Another real estate term defined: “Agency”
When you list your home for sale or buy a home with the help of a real estate agent, get ready to sign a whole pile of paperwork.
In most states, one of the first you’ll be asked to put your pen to is called the Agency Disclosure and we often see our clients sign it without reading and understanding it.
It’s rather boring, but you need to know what it means
In contract law, “agency” is a word used to describe the relationship created when one party, the principal, grants permission for another party, the agent, to act on his or her behalf (but under the principal’s control) to deal with a third party.
I see those eyes glazing over.
Here it is in English: You are the principal and your real estate agent’s broker is the agent.
“Wait, what about my real estate agent; isn’t he the agent?”
Yes, but not your agent. He or she is the broker’s agent.
When you hire a real estate agent to help you sell or buy real estate, he or she is acting on behalf of the broker. You may never meet the broker, but she is, in reality, your agent.
Agents have duties
Agency relationships are fiduciary, meaning that they are based on trust and confidence. Your agent has a fiduciary duty to you to never breach your confidence.
One of the agent’s primary duties is loyalty—he or she is obligated to always act in your best interests, to the exclusion of all other interests. Keep this one in mind as we explore types of agency relationships, later on.
If you are buying a home, your agent has a duty to disclose the following, if it is known to her:
- If the seller will accept less than the asking price
- Why the homeowner is selling the home
- Her estimation as to the value of the property
- Whether the property is owned or co-owned by the broker or any of her relatives
- The number of days the home has been on the market
- Any information she has on other offers presented to the seller
As you might imagine, the seller’s agent has similar duties to his client.
What happens, then, if you go to a Sunday open house, fall in love with the house and you aren’t currently working with a real estate agent?

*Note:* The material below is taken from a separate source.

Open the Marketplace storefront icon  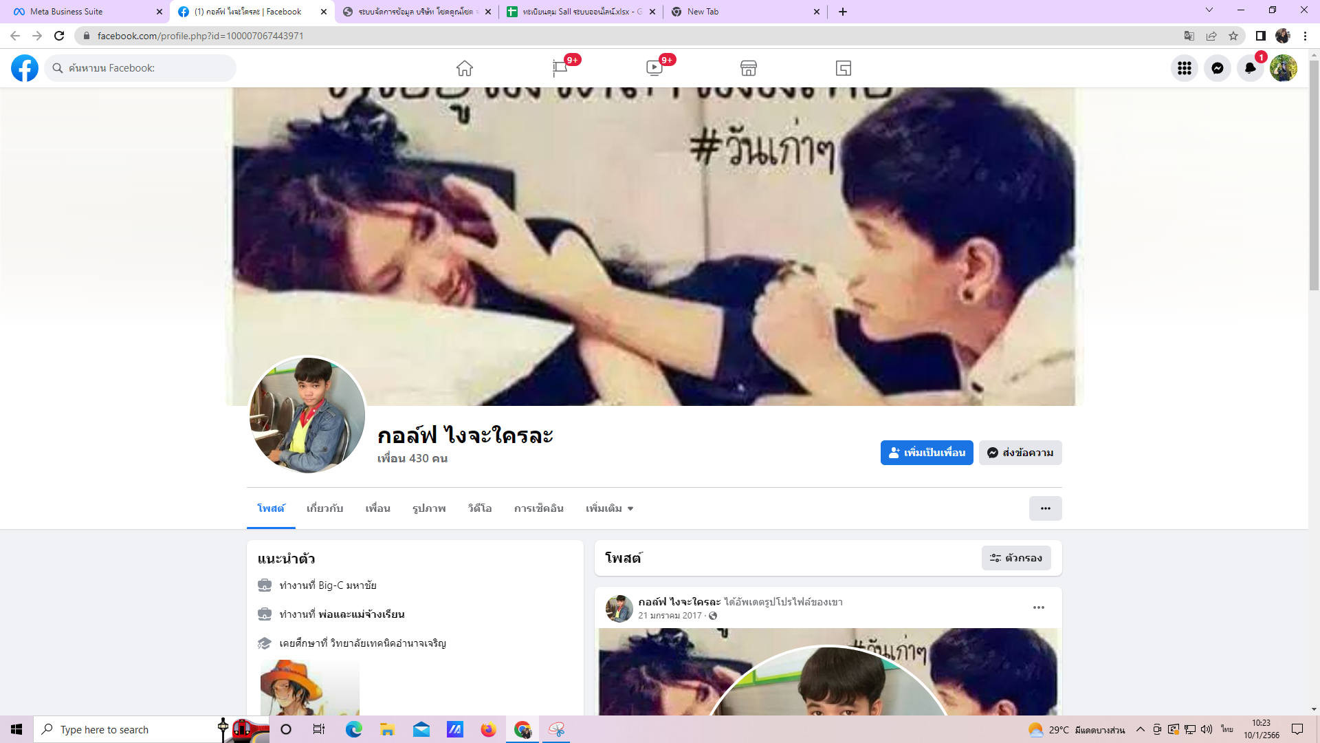point(749,68)
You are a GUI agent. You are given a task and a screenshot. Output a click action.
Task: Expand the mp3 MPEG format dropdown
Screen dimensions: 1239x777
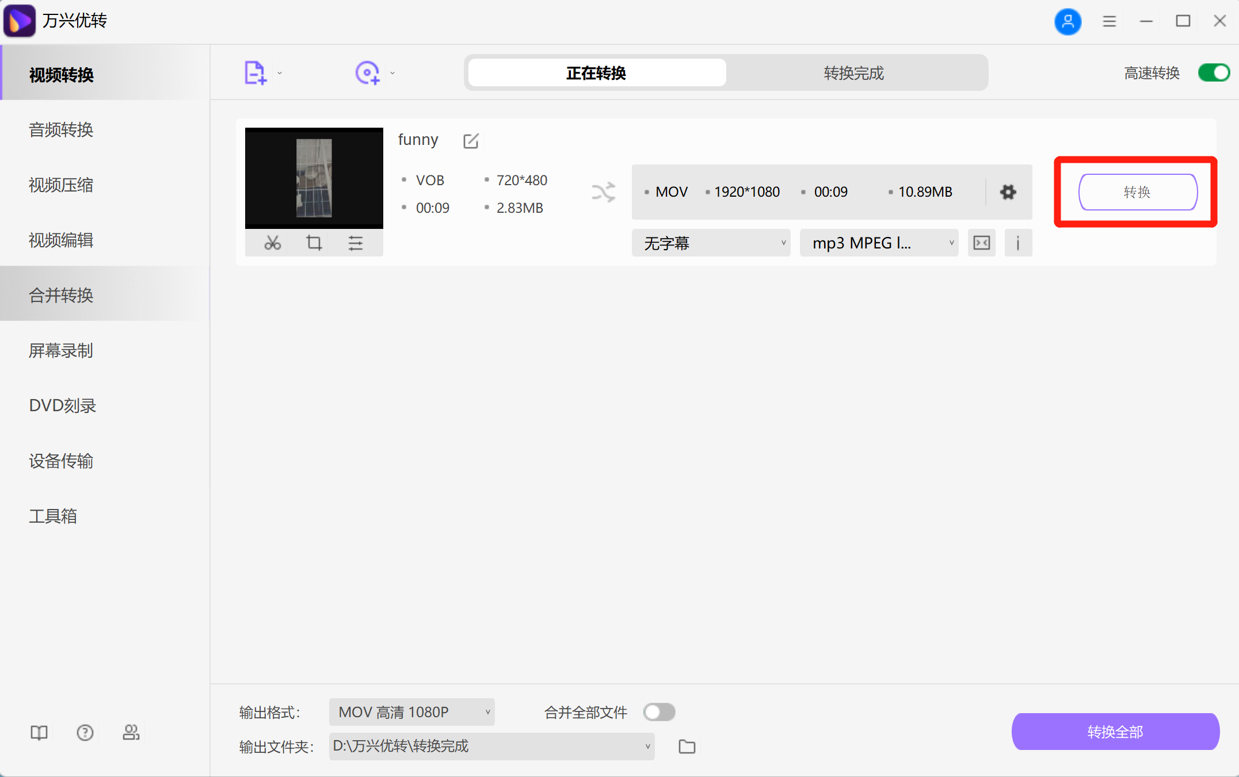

Will you sign up with the agent at the open house? If you do, this situation is known as dual agency – legal in some states, illegal in others. The agent must disclose to both buyer and seller that he or she is representing both of them.
Dual agency (in some states it is known as “designated agency”) can also occur when two agents from the same brokerage represent both the buyer and the seller.
The bottom line with this form of agency is that the agent’s duties are divided. Acting in his clients’ best interests, “to the exclusion of all other interests,” becomes challenging.
This isn’t to say that you shouldn’t enter into such a relationship. Take the time to check the agent’s qualifications. Seasoned, professional real estate agents are more likely to be able to handle the challenges inherent in dual agency situations.
When your agent passes the Agency Disclosure form across the table for your signature, take the time to read it and do ask questions about anything you don’t understand.